== What is required ==
Restate word for word only the lines from the one with "The image size is (854, 457)." through the end of the records; no pictures belong in the copy.

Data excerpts

Content starts

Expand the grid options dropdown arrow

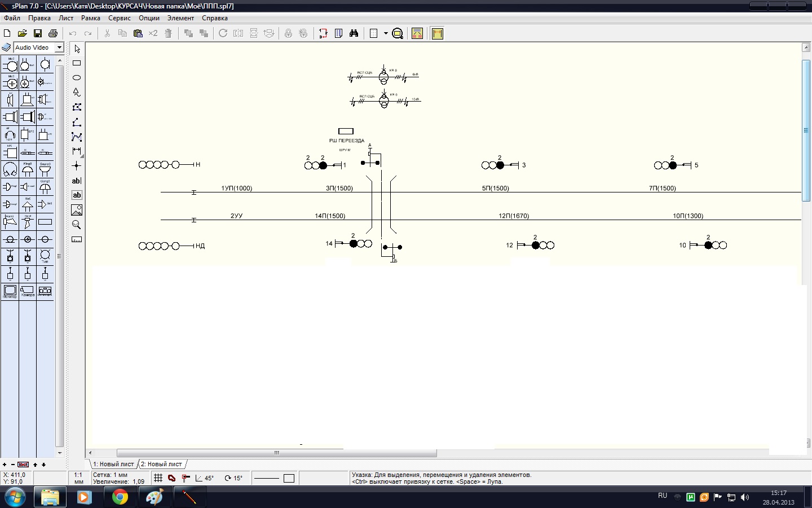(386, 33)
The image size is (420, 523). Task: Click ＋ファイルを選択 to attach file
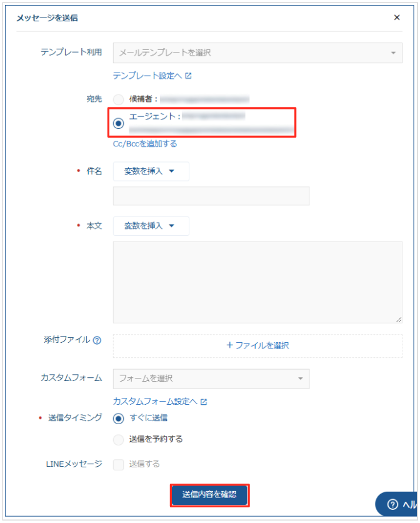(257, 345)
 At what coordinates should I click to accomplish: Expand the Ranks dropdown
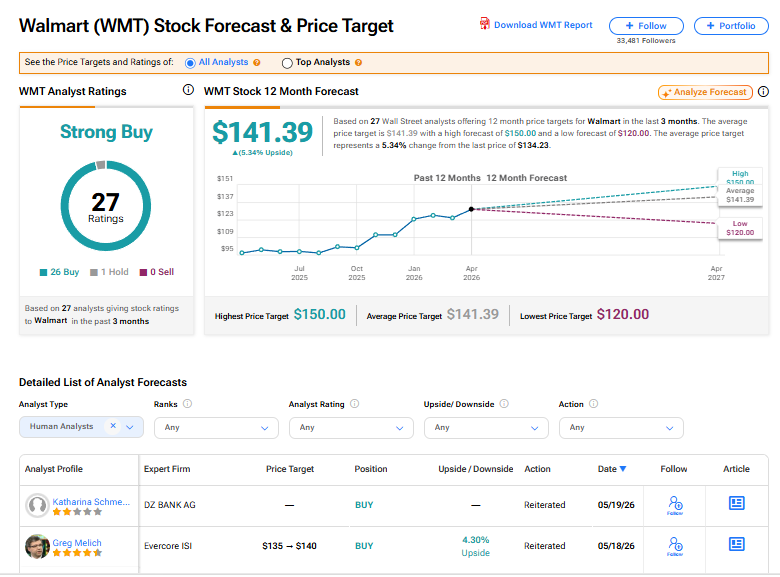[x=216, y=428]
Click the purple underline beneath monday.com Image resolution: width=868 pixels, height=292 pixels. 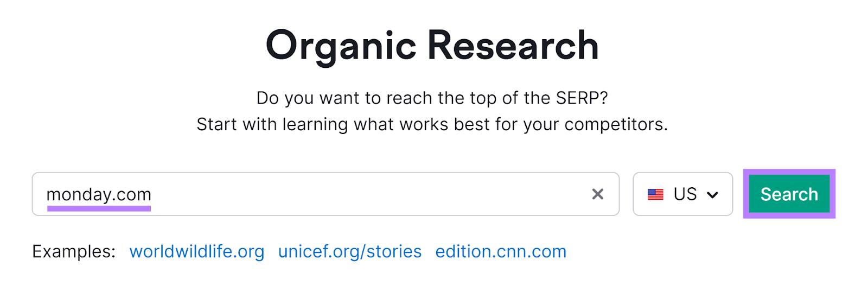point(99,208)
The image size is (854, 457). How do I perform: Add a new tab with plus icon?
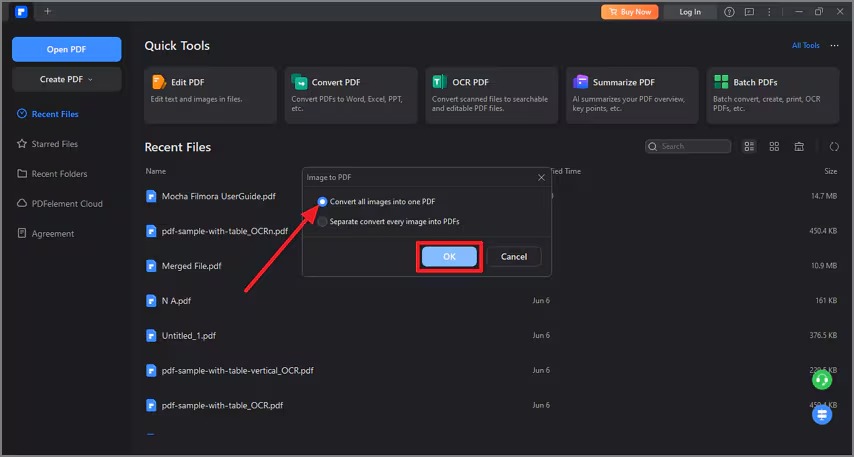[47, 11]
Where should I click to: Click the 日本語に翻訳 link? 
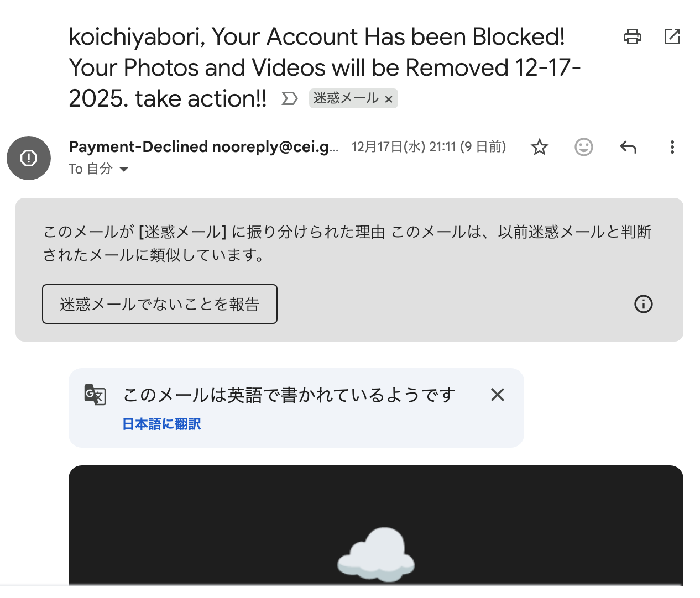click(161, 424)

Content ends

== Problem solution ==
The image size is (854, 457). How do I perform: Add a new tab with plus icon?
[47, 11]
Where should I click to: Click the 日本語に翻訳 link? 
click(161, 424)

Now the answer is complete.